◆ **引用テキスト**:
════

SENSA

2024.07.28

FRIENDSHIP.の最新楽曲を紹介!踊ってばかりの国・Shōtaro Aoyama・Pictured Resortほか全19作品 -2024.7.27-

FRIENDSHIP.の最新楽曲を紹介!踊ってばかりの国・Shōtaro Aoyama・Pictured Resortほか全19作品 -2024.7.27-

カルチャーの前線で活躍するキュレーター達が厳選した音楽を配信するサービス FRIENDSHIP.の新譜を紹介。 キュレーターの金子厚武とナビゲーターの奥宮みさとによるFM福岡のラジオ番組「Curated Hour ~FRIENDSHIP. RADIO」から、今週オンエアした内容を掲載!FRIENDSHIP.がリリースした最新の音楽をいち早くチェックしよう!

════

◆ **入力データ**:

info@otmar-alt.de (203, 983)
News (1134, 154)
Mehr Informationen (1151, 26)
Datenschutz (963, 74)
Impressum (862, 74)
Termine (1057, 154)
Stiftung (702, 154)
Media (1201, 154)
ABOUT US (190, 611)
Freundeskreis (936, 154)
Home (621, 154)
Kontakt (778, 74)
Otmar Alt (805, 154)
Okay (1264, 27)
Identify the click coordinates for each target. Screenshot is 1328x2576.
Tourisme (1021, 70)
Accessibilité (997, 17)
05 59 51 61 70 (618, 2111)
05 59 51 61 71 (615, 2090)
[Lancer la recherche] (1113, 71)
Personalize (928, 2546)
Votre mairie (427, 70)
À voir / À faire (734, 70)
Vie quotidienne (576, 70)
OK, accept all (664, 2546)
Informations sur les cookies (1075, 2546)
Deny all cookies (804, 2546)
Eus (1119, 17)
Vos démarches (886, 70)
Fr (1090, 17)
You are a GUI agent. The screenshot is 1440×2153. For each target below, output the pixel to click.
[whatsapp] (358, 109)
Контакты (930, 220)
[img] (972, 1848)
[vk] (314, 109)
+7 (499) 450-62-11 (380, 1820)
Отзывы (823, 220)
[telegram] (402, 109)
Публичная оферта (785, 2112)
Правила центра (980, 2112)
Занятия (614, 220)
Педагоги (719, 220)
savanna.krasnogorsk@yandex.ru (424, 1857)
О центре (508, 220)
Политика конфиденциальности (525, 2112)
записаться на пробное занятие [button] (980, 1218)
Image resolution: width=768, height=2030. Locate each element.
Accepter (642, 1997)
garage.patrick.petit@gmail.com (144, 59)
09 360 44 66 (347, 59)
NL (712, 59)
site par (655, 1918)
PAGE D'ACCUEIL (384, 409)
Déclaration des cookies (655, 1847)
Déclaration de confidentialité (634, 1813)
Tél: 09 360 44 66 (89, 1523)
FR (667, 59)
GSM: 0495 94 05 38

════

◆ **作業内容**:
[1] エントリの冒頭から「Правила центра (980, 2112)」を含む行までの範囲(両端を含む)を、指示文も含めてすべて書き直してもらえますか?回答にあるクリック座標の数値だけを1.4倍に換算して整数に丸め(0.5は切り上げ)、指示文やその書式例に出てくる数値は元のままにしてください。
[2] FRIENDSHIP.の新譜を紹介する記事を、最後の文のあとから書き継いでもらえますか?

◆ **作業別の出力**:
[1]
info@otmar-alt.de (284, 1376)
News (1588, 216)
Mehr Informationen (1611, 36)
Datenschutz (1348, 104)
Impressum (1207, 104)
Termine (1480, 216)
Stiftung (983, 216)
Media (1681, 216)
ABOUT US (266, 855)
Freundeskreis (1310, 216)
Home (869, 216)
Kontakt (1089, 104)
Otmar Alt (1127, 216)
Okay (1770, 38)
Identify the click coordinates for each target. Screenshot is 1328x2576.
Tourisme (1429, 98)
Accessibilité (1396, 24)
05 59 51 61 70 (865, 2955)
05 59 51 61 71 (861, 2926)
[Lancer la recherche] (1558, 99)
Personalize (1299, 3564)
Votre mairie (598, 98)
À voir / À faire (1028, 98)
Vie quotidienne (806, 98)
OK, accept all (930, 3564)
Informations sur les cookies (1505, 3564)
Deny all cookies (1126, 3564)
Eus (1567, 24)
Vos démarches (1240, 98)
Fr (1526, 24)
You are a GUI agent. The screenshot is 1440×2153. For each target below, output the pixel to click.
[whatsapp] (501, 153)
Контакты (1302, 308)
[img] (1361, 2587)
[vk] (440, 153)
+7 (499) 450-62-11 (532, 2548)
Отзывы (1152, 308)
[telegram] (563, 153)
Публичная оферта (1099, 2957)
Правила центра (1372, 2957)

[2]
New Release Digest Part 1


みさと:7月22日週にFRIENDSHIP.からリリースの新譜、全19作品の中からPart-1をダイジェストでご紹介しました。リリースおめでとうございます。まずはじめましてさんです、yukue

金子:彼らはもともと2014年に結成された3ピースバンドで、活動休止期間を経て、今回6年ぶりとなる音源をリリース。

みさと:おめでとうございます。

金子:ungulatesというレーベルからのリリースなんですけど、もともとくだらない一日のメンバーでもあった中川さんがやっているレーベルで、近年のエモのリバイバルにも関わっているレーベルなので、そこから出すのが納得なこのポストハードコア感。今回紹介している曲は30秒ぐらいで終わるファスト・チューンなんですけど、資料には「the cabsなど の影響」という文言もあって、yukueの前作は当時残響ショップで大きな反響があったそうなんですね。the cabsは残響レコードから出していたバンドの中でも活動期間はそんなに長くはなかったんだけど、後のバンドにかなり影響を与えていて、「ツァラトゥストラはかく語りき」というタイトルにしても、少しthe cabsっぽさを僕は感じたりもして。その流れにあるバンドが今またこうして盛り上がってるのもいいなと思いました。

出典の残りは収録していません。